START PASSAGE PROVIDED
The Jonathan Foundation

What it Means to be a L’Oreal Paris Woman of Worth and My Purpose in Life.

My journey started over twenty years ago when I was a novice mom trying to learn how to advocate for my two special needs children diagnosed with ADHD and learning disabilities.  At first, I thought the public-school system would provide all the necessary supports to help my sons access grade level curriculum.  That was not the case for me.   It took me a little less than a year, and several Individual Education Plan (IEP) meetings, for me to realize that it was the school’s budget that took precedence over my children’s education.  An IEP is a vehicle that is used to establish goals and objectives for a child needing supports beyond what the general education classroom can provide.

Back then, as a novice mom I had no idea what all the acronyms meant during the IEP meetings as the teachers were discussing both my son’s strengths and weaknesses. Unfortunately, it seemed that the weakness overpowered any strengths they may have had. It was very depressing and intimidating. There were services offered but not always the appropriate ones for my sons to make progress.  It got to the point where I had to hire an attorney and initiate several due processes against the second largest school district in the nation.  These due processes took about eight years to resolve, and during that period of time I had the most difficult challenges as a wife, a business partner, a mother, and somehow became “a paralegal in training” in the midst of all of that. 

Little did I know that my due processes would run into a seven-digit lawsuit over time.  I am a middle-class mom running a construction business with my husband. We did not have that kind of money.  All I wanted was “justice for Jonathan and Omar Jr.”.  That stress caused chaos in my marriage, business and my children were left on hold until the lawsuits were resolved. 

I prayed for all of the stress, hurt, tears, and pain to stop.  It took many years before our life was in some order.  We prevailed with the lawsuits, but my marriage dissolved, Jonathan received the help he needed, and Omar Jr. received the help he needed the last day of High School prior to his graduation.  Too little too late for him.   I was faced asking myself was it worth it – the sacrifice?  Today I look at both my grown sons Jonathan 28 years old and Omar Jr. 30 years old, and I am beyond proud of them! 

After losing everything I wanted to do something so that no family will endure the extreme financial and emotional burden my family did, and no child should be sacrificed the way my children were.  I decided to form The Jonathan Foundation for Children With Learning Disabilities (TJF), a 501 © (3), a Private Nonprofit to help families whom have special needs children navigate this national broken special education system.  TJF helps parents with advocacy and raises money to fund Psychoeducational assessments that test in the areas of; social, emotional, behavioral, academic and cognitive domains.

Helping these families bought the warmest smile to my heart in connecting with the parents and telling them “that I was them once” I try to empower the children and let them know I am their “advocate” and I am their “voice”. I read the psychoeducational assessments and understand them, the way they learn, the way “their brain is wired”.

This year I was blessed to be named one of ten extraordinary women as the 2019 L’Oreal Paris Women of Worth.  I attended the gala in New York City on December 4th.  The power of L’Oreal Paris is amazing, and through them I received the priceless gift of Ms. Arianna Huffington who was honoring me at the gala, and her sister Ms. Agapi Stassinopoulos – two rare jewels. Imagine me sitting at the same table with those to powerful and influential women. Never in my wildest dreams would I ever have seen that coming.
END PASSAGE PROVIDED
**REQUIRED ACTION 1**
Print the part of the Jonathan Foundation text between "Helping these families" and "seen that coming.", inclusive, word for word.
**REQUIRED ACTION 2**
Translate this sentence from the Jonathan Foundation text into Spanish: "I attended the gala in New York City on December 4th."
START RECORDS
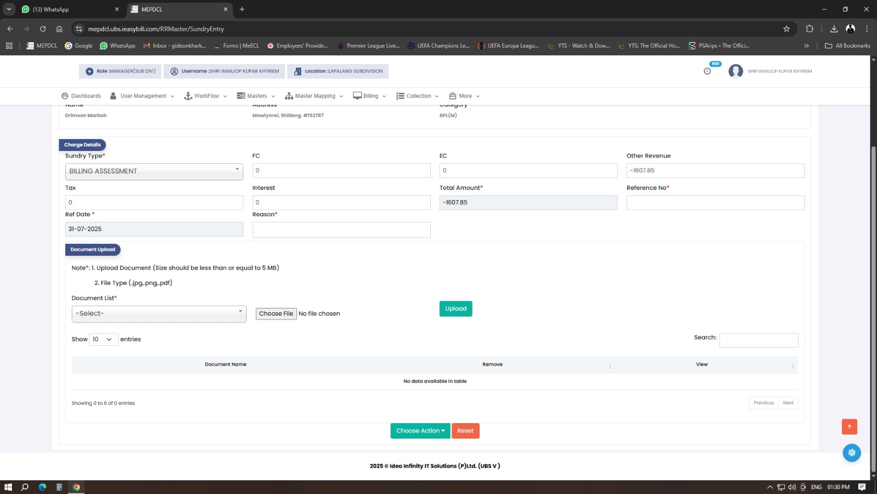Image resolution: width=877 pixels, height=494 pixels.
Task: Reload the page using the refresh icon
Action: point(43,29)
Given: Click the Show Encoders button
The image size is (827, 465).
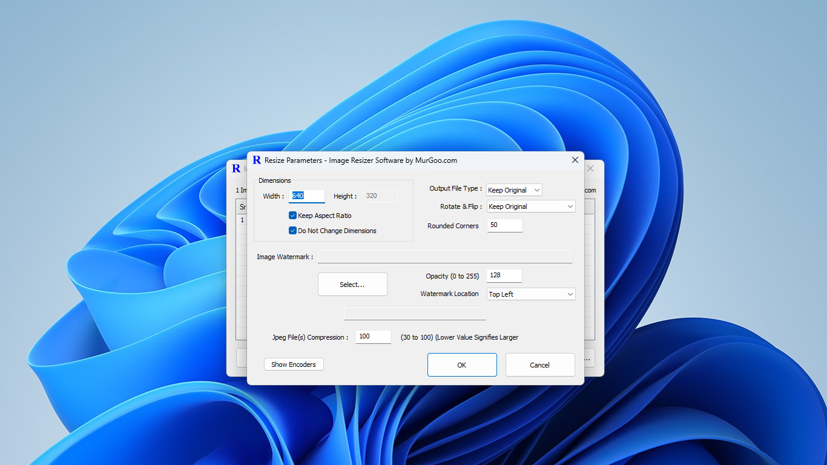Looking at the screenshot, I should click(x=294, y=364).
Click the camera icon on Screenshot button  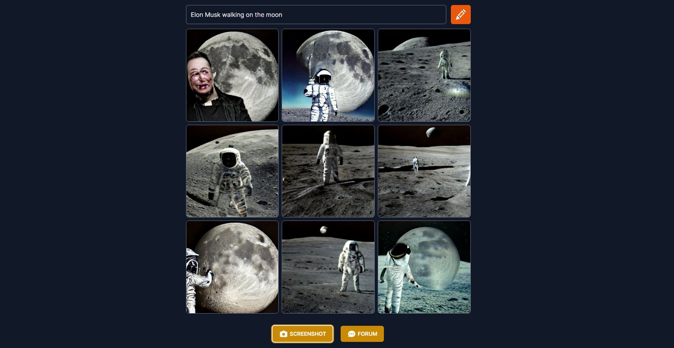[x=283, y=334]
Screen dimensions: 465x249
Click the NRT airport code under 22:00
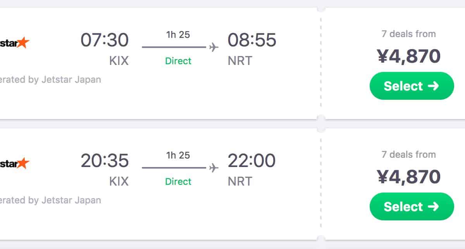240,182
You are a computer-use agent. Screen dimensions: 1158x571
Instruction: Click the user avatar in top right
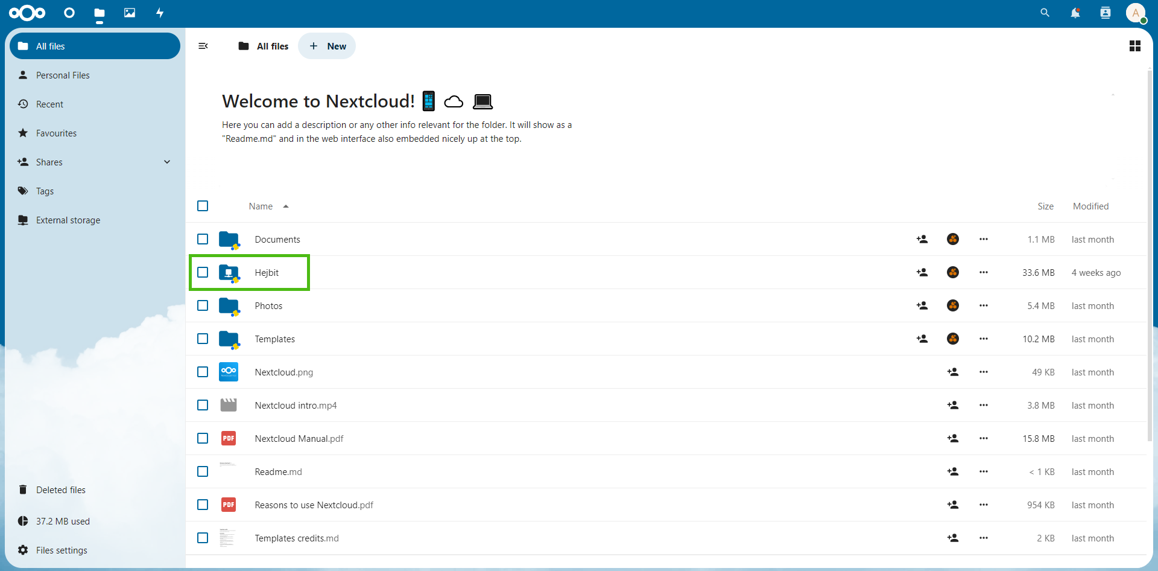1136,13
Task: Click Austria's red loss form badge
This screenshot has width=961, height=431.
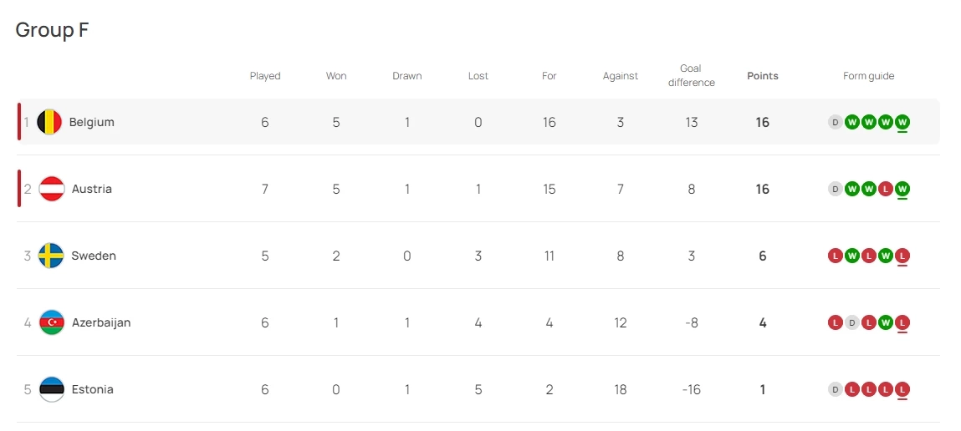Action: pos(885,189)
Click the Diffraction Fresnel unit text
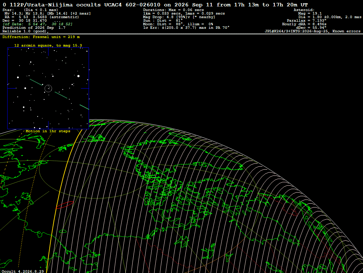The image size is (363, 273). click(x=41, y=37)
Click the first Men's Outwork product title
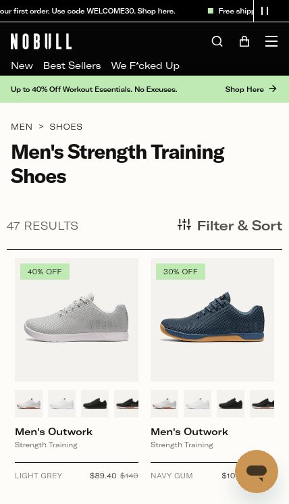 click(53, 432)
END RECORDS
**EXERCISE RESULT 1**
Helping these families bought the warmest smile to my heart in connecting with the parents and telling them “that I was them once” I try to empower the children and let them know I am their “advocate” and I am their “voice”. I read the psychoeducational assessments and understand them, the way they learn, the way “their brain is wired”.

This year I was blessed to be named one of ten extraordinary women as the 2019 L’Oreal Paris Women of Worth.  I attended the gala in New York City on December 4th.  The power of L’Oreal Paris is amazing, and through them I received the priceless gift of Ms. Arianna Huffington who was honoring me at the gala, and her sister Ms. Agapi Stassinopoulos – two rare jewels. Imagine me sitting at the same table with those to powerful and influential women. Never in my wildest dreams would I ever have seen that coming.

**EXERCISE RESULT 2**
Asistí a la gala en la ciudad de Nueva York el 4 de diciembre.